Notre médecine scientifique ne peut répondre à cette question. Elle peut répondre à la question « comment ». Elle connaît comment la maladie se contracte, se développe. Elle connaît aussi comment tel protocole thérapeutique peut venir s’opposer à la logique de la maladie. Mais la question pourquoi reste sans réponse. La maladie participe du Mal et la passion du Christ, sa mort sur la croix et sa résurrection révèle que le mal n’a pas le mot de la fin.

Devant la maladie, Jésus agit. La compassion éprouvée par Jésus commence et commande son action. Ce sentiment de compassion renoue en premier lieu le lien humain qui s’est rompu entre ce lépreux et la communauté des hommes. Ensuite Jésus le touche de sa main, ce lien affectif mais invisible qu’était la compassion devient lien charnel, visible. Ça y est, le lépreux est ramené dans la communauté des hommes. Il n’est plus réduit à sa maladie qui le soustrait à l’humanité. Enfin, Jésus ramène cet homme au sein de l’ordre social qui, à l’époque, est religieux. Se montrer au prêtre et donner pour sa purification ce que Moïse a prescrit dans la loi. C’est rentrer de nouveau dans la société des humains, c’est de nouveau être reconnu comme pleinement humain parmi les siens.

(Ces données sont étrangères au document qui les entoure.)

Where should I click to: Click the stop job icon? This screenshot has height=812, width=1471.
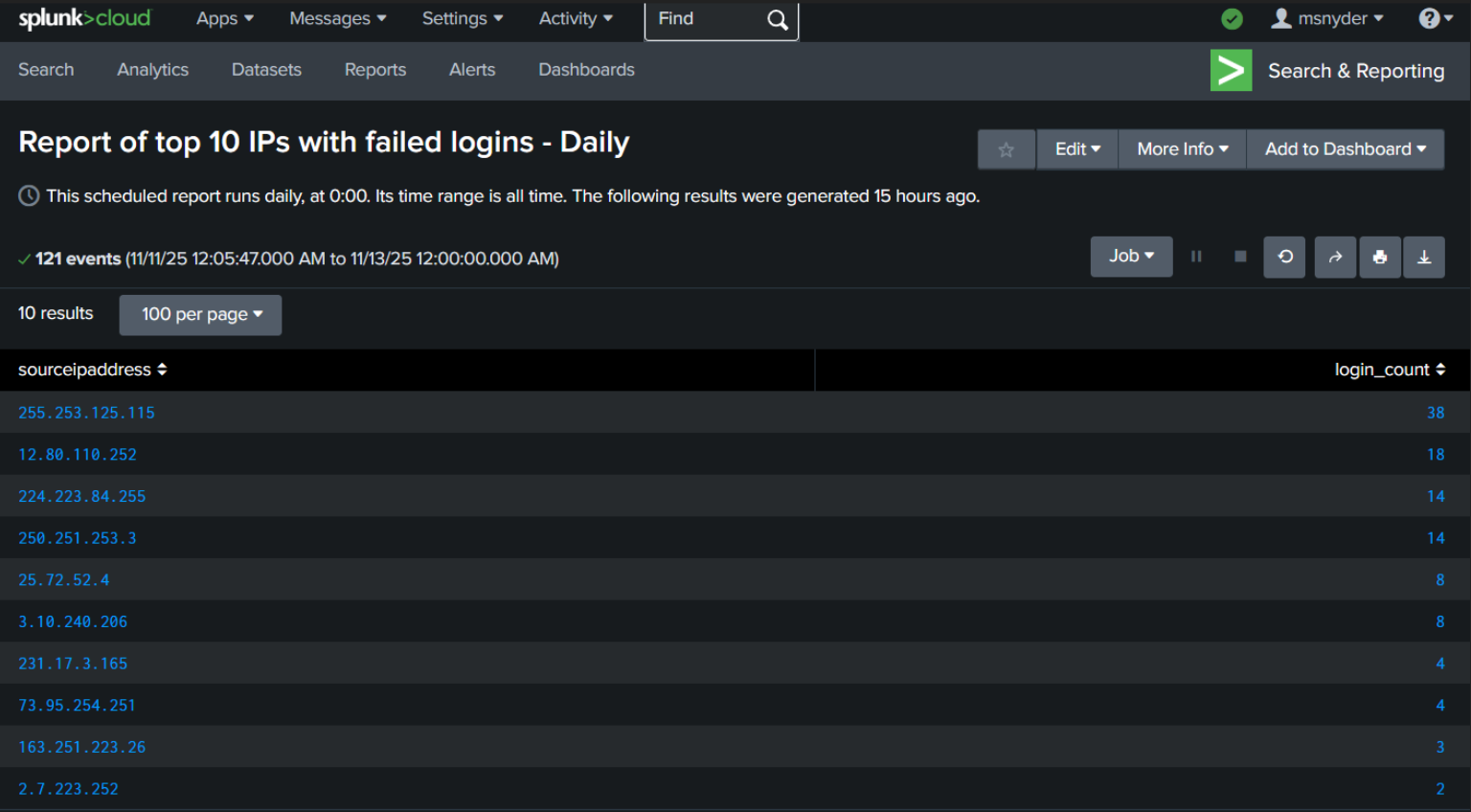[1240, 257]
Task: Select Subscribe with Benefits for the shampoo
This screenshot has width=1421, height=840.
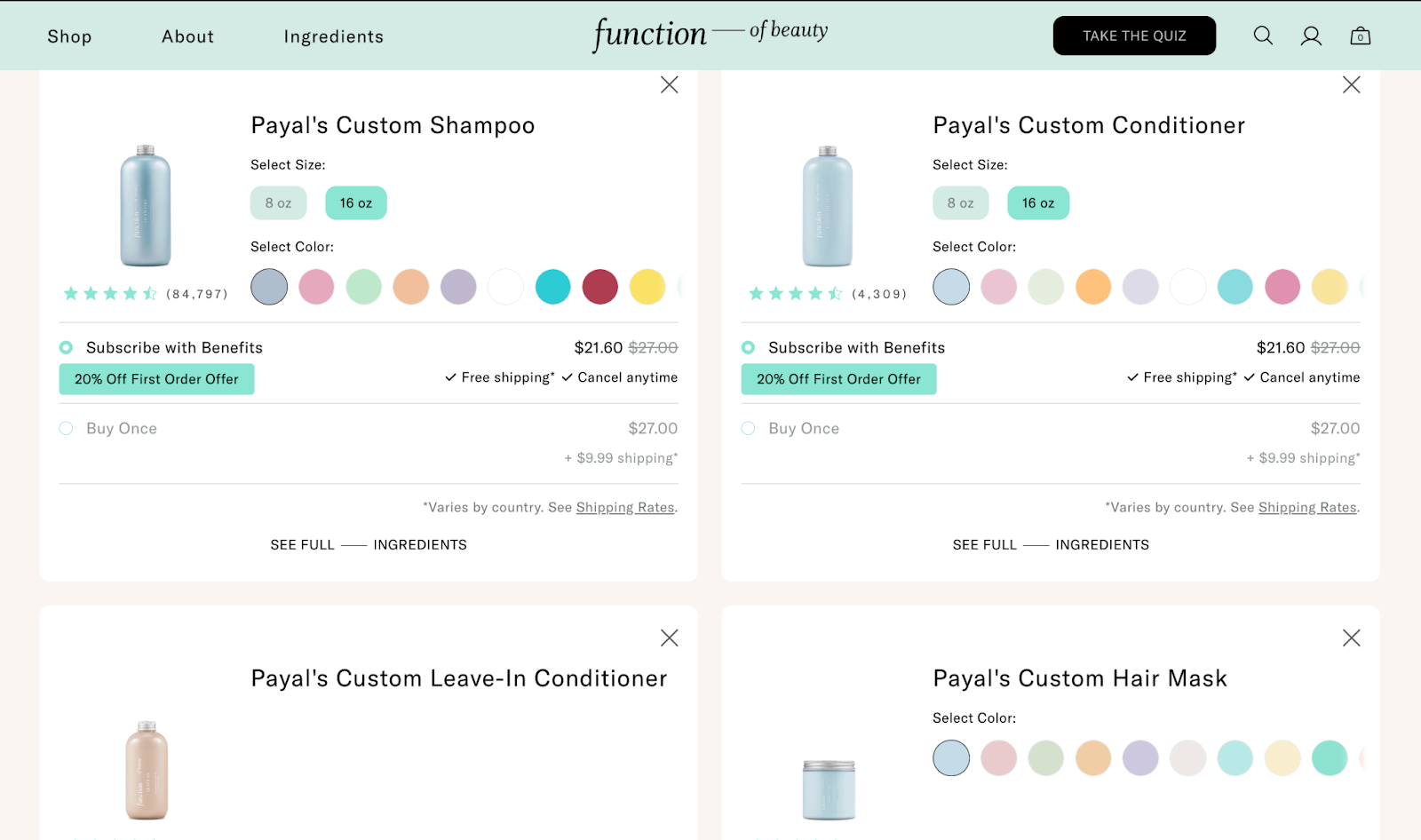Action: [66, 347]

Jésus reste un modèle d’humanité. Il nous enseigne ce que parfois nous oublions : rester humain. Oui, Dieu a fait l’homme à son image, et cette image divine de Dieu en nous, Jésus nous en montre un aspect ce matin, dans l’évangile. Il est si facile de devenir inhumain, il suffit d’écouter nos peurs.

« Imitez-moi, comme moi, j’imite le Christ ! » écrit Paul de Tarse aux chrétiens de Corinthe.

C’est en revêtant l’habit de notre pauvre humanité que le Christ la magnifie et la divinise. Ce matin encore dans l’évangile, le Fils de Dieu a revêtu notre humanité et l’a magnifié en nous montrant ce que nous sommes capable de faire avec l’aide du Christ.

Oui, nous sommes capables d’humanité en luttant contre cette part d’inhumanité en nous, part qui retranche le malade de nos communautés, part qui condamne le malade dans sa maladie.

Cette capacité d’humanité que nous avons tous commence par faire une place à notre faculté de compassion, pour l’écouter.

Il n’est donc pas si difficile que cela de devenir comme Dieu. Car Dieu nous a marqué de son signe : la compassion envers nos frères et nos sœurs dans la souffrance de leur maladie.

Là est peut-être la toute-puissance de Dieu, toute puissance qu’il partage avec nous : la toute-puissance de la compassion.